Now, FeI₃ is listed as reacting with water for its solubility. Does this mean that FeI₃ is, in fact, not produced, but rather begins decomposing into iron(II) iodide (FeI₂) and elemental iodine (I₂)? Or do we get some form of iron compound with an iodine oxyanion like Fe(IO₃)₃ and hydrogen gas (H₂)?

And in either case, would this reaction be said to take place or not? I'm not really sure what my end goal is here, I just don't understand how an ionic compound that might be formed from aqueous solutions will behave in reacting with water considering its surrounded by water from the two aqueous solutions.

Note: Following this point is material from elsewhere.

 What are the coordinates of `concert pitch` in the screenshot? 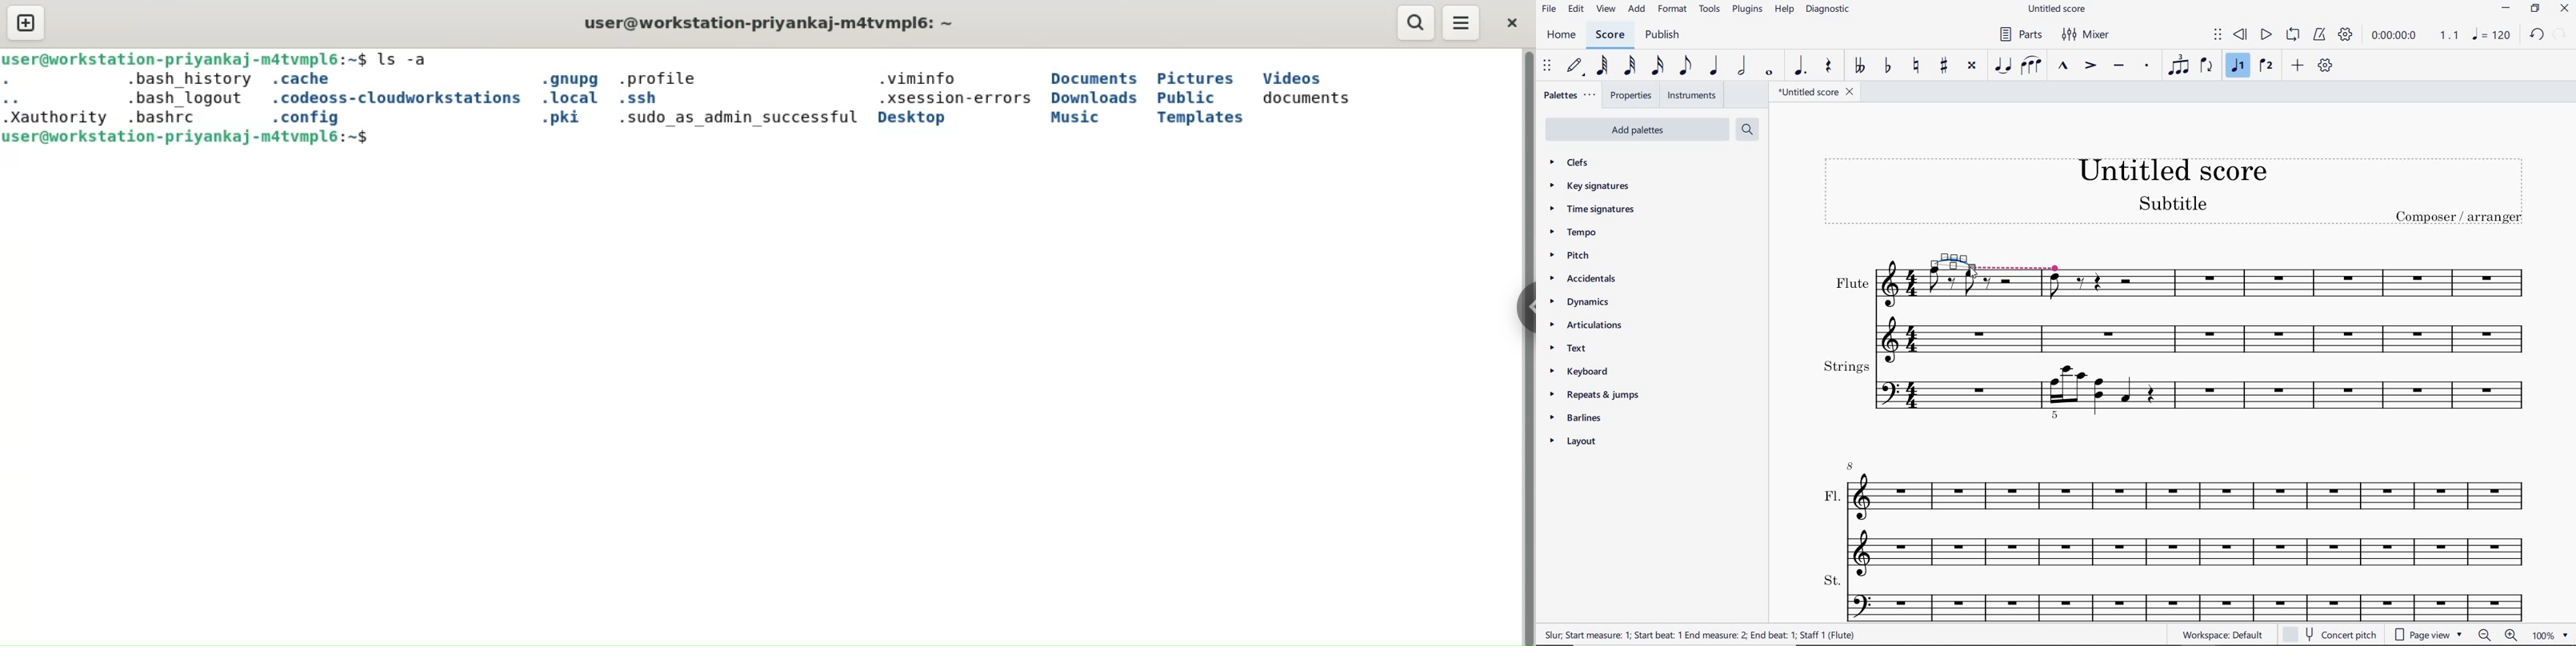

Thanks in advance for the help!

Answer 1

In a double replacement reaction between sodium iodide and iron(III) chloride, sodium chloride and iron(III) iodide are the expected products. However, iron(III) iodide is not stable in water and decomposes into iron(II) iodide and elemental iodine. This reaction takes place because iron(II) iodide is insoluble in water.

Step-by-step explanation:

When sodium iodide (NaI) and iron(III) chloride (FeCl₃) react in a double replacement reaction, the expected products are sodium chloride (NaCl) and iron(III) iodide (FeI₃). However, FeI₃ is not stable in water and undergoes decomposition. It forms iron(II) iodide (FeI₂) and elemental iodine (I₂). So, the reaction can be represented as:

3NaI(aq) + FeCl₃(aq) → 3NaCl(aq) + FeI₂(s) + I₂(g)

This reaction takes place because FeI₂ is insoluble in water and precipitates out of the solution.